SAMtools: get breadth of coverage
How many bases of my reference genome are covered by my short reads sample at a level of 5X or higher?
# set shell variables to your file-names
REF_GENOME_FILE=my_ref_genome.fasta
WGS_SAMPLE=my_short_read_sample.fastq
MIN_COVERAGE_DEPTH=5
1) Map short reads against reference genome (bowtie2)
# create bowtie2 index database (database name: refgenome)

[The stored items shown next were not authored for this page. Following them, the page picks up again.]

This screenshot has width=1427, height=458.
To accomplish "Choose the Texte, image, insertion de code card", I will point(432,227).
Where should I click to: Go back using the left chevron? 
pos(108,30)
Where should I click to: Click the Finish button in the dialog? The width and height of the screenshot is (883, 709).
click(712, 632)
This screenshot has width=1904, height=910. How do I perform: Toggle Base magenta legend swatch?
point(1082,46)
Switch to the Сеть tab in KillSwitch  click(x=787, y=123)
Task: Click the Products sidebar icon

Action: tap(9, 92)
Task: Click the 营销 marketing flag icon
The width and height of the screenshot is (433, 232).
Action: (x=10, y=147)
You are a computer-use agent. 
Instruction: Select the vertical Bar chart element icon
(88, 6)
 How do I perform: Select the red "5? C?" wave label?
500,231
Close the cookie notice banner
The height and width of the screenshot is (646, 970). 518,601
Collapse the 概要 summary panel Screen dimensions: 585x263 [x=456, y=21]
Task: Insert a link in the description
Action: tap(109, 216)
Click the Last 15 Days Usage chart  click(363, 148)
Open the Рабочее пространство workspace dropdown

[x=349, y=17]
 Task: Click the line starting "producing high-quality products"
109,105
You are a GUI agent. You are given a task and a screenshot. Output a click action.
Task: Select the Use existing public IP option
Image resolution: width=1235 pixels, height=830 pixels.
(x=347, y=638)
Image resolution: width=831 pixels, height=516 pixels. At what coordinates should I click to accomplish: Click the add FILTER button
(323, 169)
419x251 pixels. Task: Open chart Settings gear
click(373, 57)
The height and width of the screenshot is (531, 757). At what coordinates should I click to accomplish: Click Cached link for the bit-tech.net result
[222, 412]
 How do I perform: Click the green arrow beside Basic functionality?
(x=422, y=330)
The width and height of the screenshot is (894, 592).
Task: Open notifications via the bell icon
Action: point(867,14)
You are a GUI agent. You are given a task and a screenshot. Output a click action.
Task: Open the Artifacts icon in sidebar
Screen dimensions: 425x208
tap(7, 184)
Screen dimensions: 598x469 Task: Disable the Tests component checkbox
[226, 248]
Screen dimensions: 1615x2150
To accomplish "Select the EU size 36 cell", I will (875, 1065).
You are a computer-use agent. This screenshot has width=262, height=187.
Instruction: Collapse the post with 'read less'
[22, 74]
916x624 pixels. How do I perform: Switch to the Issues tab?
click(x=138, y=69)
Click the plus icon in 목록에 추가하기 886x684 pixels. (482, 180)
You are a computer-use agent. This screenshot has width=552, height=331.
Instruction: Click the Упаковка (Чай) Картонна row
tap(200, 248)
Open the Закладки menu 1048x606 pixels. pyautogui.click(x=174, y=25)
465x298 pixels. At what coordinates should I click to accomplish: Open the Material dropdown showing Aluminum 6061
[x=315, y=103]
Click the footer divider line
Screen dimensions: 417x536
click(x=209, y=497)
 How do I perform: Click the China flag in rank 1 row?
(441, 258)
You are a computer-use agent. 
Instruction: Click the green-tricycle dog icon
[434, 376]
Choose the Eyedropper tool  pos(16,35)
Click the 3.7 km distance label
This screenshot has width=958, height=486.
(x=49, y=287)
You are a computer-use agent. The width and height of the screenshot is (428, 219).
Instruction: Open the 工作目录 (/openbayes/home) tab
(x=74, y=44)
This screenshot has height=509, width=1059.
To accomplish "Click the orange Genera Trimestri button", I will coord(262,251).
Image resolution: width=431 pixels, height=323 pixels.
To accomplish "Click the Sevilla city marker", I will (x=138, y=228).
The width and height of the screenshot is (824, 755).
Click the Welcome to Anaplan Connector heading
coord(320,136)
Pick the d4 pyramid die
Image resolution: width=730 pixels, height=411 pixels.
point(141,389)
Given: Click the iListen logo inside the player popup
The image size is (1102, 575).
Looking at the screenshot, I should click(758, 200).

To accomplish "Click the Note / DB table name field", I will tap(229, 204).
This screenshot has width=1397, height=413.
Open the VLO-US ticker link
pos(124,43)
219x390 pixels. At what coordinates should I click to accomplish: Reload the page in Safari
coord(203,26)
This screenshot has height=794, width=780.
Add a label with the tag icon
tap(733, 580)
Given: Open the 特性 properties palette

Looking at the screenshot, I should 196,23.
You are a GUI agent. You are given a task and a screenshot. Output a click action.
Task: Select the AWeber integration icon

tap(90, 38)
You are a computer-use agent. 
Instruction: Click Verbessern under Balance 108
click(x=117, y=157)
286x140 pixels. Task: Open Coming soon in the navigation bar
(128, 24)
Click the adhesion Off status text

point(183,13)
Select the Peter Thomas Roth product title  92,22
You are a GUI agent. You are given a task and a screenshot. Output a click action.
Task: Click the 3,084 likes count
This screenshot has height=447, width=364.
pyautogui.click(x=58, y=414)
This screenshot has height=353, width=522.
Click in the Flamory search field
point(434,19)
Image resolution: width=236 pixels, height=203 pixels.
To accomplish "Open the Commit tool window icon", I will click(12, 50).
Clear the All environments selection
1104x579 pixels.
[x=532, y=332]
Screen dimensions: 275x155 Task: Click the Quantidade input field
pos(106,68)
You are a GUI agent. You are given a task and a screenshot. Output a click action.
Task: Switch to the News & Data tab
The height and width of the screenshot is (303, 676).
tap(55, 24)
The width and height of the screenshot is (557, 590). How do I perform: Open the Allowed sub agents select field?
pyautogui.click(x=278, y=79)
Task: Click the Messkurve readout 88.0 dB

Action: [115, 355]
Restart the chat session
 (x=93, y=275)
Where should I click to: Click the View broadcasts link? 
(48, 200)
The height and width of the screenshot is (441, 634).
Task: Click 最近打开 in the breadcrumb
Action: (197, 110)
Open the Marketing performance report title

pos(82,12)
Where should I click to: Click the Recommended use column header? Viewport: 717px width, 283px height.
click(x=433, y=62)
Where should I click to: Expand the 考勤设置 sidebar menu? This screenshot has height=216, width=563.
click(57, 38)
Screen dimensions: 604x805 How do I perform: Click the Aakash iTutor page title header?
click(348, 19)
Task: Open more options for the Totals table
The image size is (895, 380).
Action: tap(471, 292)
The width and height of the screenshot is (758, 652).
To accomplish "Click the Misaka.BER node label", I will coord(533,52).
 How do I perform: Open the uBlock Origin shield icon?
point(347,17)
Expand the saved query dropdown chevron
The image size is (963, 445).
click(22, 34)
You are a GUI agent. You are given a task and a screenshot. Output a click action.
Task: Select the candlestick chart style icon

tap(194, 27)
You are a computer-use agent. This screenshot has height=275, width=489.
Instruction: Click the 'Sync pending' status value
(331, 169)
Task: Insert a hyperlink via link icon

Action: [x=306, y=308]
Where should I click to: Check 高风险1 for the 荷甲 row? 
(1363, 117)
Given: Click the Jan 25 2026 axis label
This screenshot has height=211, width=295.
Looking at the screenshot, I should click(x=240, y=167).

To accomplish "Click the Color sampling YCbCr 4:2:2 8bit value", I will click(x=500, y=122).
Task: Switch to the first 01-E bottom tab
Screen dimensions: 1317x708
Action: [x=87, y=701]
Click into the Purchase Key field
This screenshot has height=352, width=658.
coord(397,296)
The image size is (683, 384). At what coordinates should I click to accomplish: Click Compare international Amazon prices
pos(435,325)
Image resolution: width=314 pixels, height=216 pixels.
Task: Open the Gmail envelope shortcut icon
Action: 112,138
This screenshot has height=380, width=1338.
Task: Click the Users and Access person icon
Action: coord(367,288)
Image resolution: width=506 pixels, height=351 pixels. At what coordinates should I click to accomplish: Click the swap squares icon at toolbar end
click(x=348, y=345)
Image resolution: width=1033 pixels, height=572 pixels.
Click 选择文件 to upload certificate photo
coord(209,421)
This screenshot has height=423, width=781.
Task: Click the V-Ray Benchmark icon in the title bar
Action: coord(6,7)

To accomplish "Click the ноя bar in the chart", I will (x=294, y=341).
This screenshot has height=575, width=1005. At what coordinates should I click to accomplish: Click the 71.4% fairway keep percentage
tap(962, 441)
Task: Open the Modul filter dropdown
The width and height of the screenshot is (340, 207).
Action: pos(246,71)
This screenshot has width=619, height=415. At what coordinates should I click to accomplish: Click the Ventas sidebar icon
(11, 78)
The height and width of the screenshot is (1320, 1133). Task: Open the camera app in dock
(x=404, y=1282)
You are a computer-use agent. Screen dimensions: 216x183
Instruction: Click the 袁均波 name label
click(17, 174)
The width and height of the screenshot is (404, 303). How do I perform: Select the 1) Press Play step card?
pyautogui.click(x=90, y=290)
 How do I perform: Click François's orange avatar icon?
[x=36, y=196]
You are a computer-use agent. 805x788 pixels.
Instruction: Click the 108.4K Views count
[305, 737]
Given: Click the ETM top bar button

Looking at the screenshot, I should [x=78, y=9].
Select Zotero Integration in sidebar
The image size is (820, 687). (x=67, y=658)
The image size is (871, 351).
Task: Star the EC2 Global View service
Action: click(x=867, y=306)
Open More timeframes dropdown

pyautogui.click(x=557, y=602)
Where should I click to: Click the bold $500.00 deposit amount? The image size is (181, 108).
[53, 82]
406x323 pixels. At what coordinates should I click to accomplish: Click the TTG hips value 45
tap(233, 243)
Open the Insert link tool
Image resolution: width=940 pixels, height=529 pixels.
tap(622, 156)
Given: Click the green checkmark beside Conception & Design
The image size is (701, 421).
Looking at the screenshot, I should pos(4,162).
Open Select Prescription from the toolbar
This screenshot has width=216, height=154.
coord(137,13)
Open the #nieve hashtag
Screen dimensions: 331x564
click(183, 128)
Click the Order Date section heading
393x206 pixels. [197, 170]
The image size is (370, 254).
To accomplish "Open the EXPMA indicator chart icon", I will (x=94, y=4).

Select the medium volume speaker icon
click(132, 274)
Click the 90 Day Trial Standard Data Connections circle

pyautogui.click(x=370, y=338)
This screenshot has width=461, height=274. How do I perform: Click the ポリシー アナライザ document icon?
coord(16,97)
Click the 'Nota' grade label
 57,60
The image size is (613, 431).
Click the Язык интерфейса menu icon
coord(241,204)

bowtie2-build ${REF_GENOME_FILE} refgenome
ls
refgenome.1.bt2
refgenome.2.bt2
refgenome.3.bt2
refgenome.4.bt2
refgenome.rev.1.bt2
refgenome.rev.2.bt2
# map reads and sort bam file
bowtie2 -x refgenome --no-unal -U ${WGS_SAMPLE} -S - -p 12 | \
samtools view -bS - | \
samtools sort -m 5G - mapping_result_sorted.bam
-U ${WGS_SAMPLE} consider all reads as unpaired reads
-S - bowtie output in SAM format, write to standard out
-x refgenome use reference genome bowtie2-database
--no-unal suppress SAM records for reads that failed to align
-p 12 use 12 processors
2) Get breadth of coverage (SAMtools)
# create samtools index
samtools index mapping_result_sorted.bam
# get total number of bases covered at MIN_COVERAGE_DEPTH or higher
samtools mpileup mapping_result_sorted.bam | awk -v X="${MIN_COVERAGE_DEPTH}" '$4>=X' | wc -l
32876
# get length of reference genome
bowtie2-inspect -s refgenome | awk '{ FS = "\t" } ; BEGIN{L=0}; {L=L+$3}; END{print L}'
45678
Result: breadth of reference genome coverage
total number of covered bases: 32876 (with >= 5X coverage depth)
→ Depth of coverage (average per-base coverage): 0.719 X = 32876 ÷ 45678 (total number of covered bases divided by reference genome length)
percent: 71.9% = 0.719 × 100 ( → coverage breadth: covered genome length in percent)